**原文**

Project Euler 727

题目

Triangle of Circular Arcs

Let \(r_a\), \(r_b\) and \(r_c\) be the radii of three circles that are mutually and externally tangent to each other. The three circles then form a triangle of circular arcs between their tangency points as shown for the three blue circles in the picture below.

Define the circumcircle of this triangle to be the red circle, with centre \(D\), passing through their tangency points. Further define the incircle of this triangle to be the green circle, with centre \(E\), that is mutually and externally tangent to all the three blue circles. Let \(d=\vert DE \vert\) be the distance between the centres of the circumcircle and the incircle.

Let \(\mathbb{E}(d)\) be the expected value of \(d\) when \(r_a\), \(r_b\) and \(r_c\) are integers chosen uniformly such that \(1\leq r_a<r_b<r_c \le 100\) and \(\text{gcd}(r_a,r_b,r_c)=1\).

**任务**
#1 按照原文，三个蓝色圆为什么会在各切点之间围成一个圆弧三角形？请用一到三句话回答。
#2 能否接着圆弧三角形那篇原文的最后一句往下写？
下面的条目是与原文无关的另一份材料。

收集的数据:
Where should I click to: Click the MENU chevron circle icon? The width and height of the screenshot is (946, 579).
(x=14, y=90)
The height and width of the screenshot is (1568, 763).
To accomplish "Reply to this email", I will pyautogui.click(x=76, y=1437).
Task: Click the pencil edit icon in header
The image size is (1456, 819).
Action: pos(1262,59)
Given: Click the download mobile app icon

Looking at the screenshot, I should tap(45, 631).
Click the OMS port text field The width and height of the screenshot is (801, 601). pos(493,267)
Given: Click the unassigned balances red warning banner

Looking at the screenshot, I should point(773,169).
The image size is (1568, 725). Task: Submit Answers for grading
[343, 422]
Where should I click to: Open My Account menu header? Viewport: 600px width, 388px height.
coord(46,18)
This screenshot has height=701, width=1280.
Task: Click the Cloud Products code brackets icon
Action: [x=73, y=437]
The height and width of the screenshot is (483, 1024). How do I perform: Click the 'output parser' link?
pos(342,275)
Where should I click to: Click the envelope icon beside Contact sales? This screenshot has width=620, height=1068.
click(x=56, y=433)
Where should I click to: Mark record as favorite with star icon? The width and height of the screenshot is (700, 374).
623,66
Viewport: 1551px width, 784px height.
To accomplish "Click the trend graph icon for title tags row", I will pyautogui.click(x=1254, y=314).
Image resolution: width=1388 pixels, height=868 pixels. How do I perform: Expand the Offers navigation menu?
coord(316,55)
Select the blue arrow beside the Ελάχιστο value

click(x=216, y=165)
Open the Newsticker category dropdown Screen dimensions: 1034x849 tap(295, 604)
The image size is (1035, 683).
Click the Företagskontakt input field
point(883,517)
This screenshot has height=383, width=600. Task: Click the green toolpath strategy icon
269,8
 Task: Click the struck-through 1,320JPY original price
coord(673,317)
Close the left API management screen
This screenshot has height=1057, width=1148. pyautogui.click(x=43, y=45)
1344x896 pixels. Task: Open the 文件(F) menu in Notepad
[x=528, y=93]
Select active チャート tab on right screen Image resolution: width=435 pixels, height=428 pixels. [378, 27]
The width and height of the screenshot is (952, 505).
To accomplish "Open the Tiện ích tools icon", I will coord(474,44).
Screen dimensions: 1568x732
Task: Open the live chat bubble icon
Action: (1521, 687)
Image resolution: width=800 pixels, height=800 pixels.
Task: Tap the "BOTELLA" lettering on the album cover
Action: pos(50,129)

**各题答案**
#1 因为半径为 \(r_a\)、\(r_b\)、\(r_c\) 的三个圆两两外切，所以它们会在各切点之间构成一个由圆弧组成的三角形。

#2
Find \(\mathbb{E}(d)\), rounded to eight places after the decimal point.

重心坐标(Barycentric coordinates)

重心坐标，表示三角形中的三个顶点的一组“质量”\((t_1,t_2,t_3)\)，这三个质量可以唯一确定这个点在平面中的位置。为了规范化，一般令这三个值满足\(t_1+t_2+t_3=1\)。

可以看出，顶点在这个坐标系下的坐标有：\(A_1(1,0,0),A_2(0,1,0),A_3(0,0,1)\)

解决方案

在\(\triangle ABC\)中，点\(D\)是其内心。

点\(E\)是\(\odot A,\odot B,\odot C\)的内索蒂圆圆心，也叫做\(\triangle ABC\)的Equal Detour Point.

三角形内部点\(E\)的位置满足：\(|AE|+|BE|-|AB|=|AE|+|CE|-|AC|=|BE|+|CE|-|BC|\)。

设\(|BC|=a,|AC|=b,|AB|=c\)，那么点\(D\)重心坐标为\(D(a,b,c)\)。

点\(E\)的重心坐标为\(E\left(a+{\dfrac {\Delta }{s-a}},b+{\dfrac {\Delta }{s-b}},c+{\dfrac {\Delta }{s-c}}\right)\)，其中，\(\Delta\)是三角形的面积，\(s\)三角形的半周长。

假设规范化后的两点坐标为\(P(x_1,y_1,z_1),Q(x_2,y_2,z_2)\)，令\(x=x_2-x_1,y=y_2-y_1,z=z_2-z_1\)，那么\(\overrightarrow {PQ}=(x,y,z)\)。

重心坐标系两点距离公式为：\(d^2=|\overrightarrow {PQ}|=-a^2yz-b^2zx-c^2xy\)。直接使用此公式即可计算\(|DE|\)的值。

代码

# include <bits/stdc++.h>
# define mem(a,b) memset(a,b,sizeof(a))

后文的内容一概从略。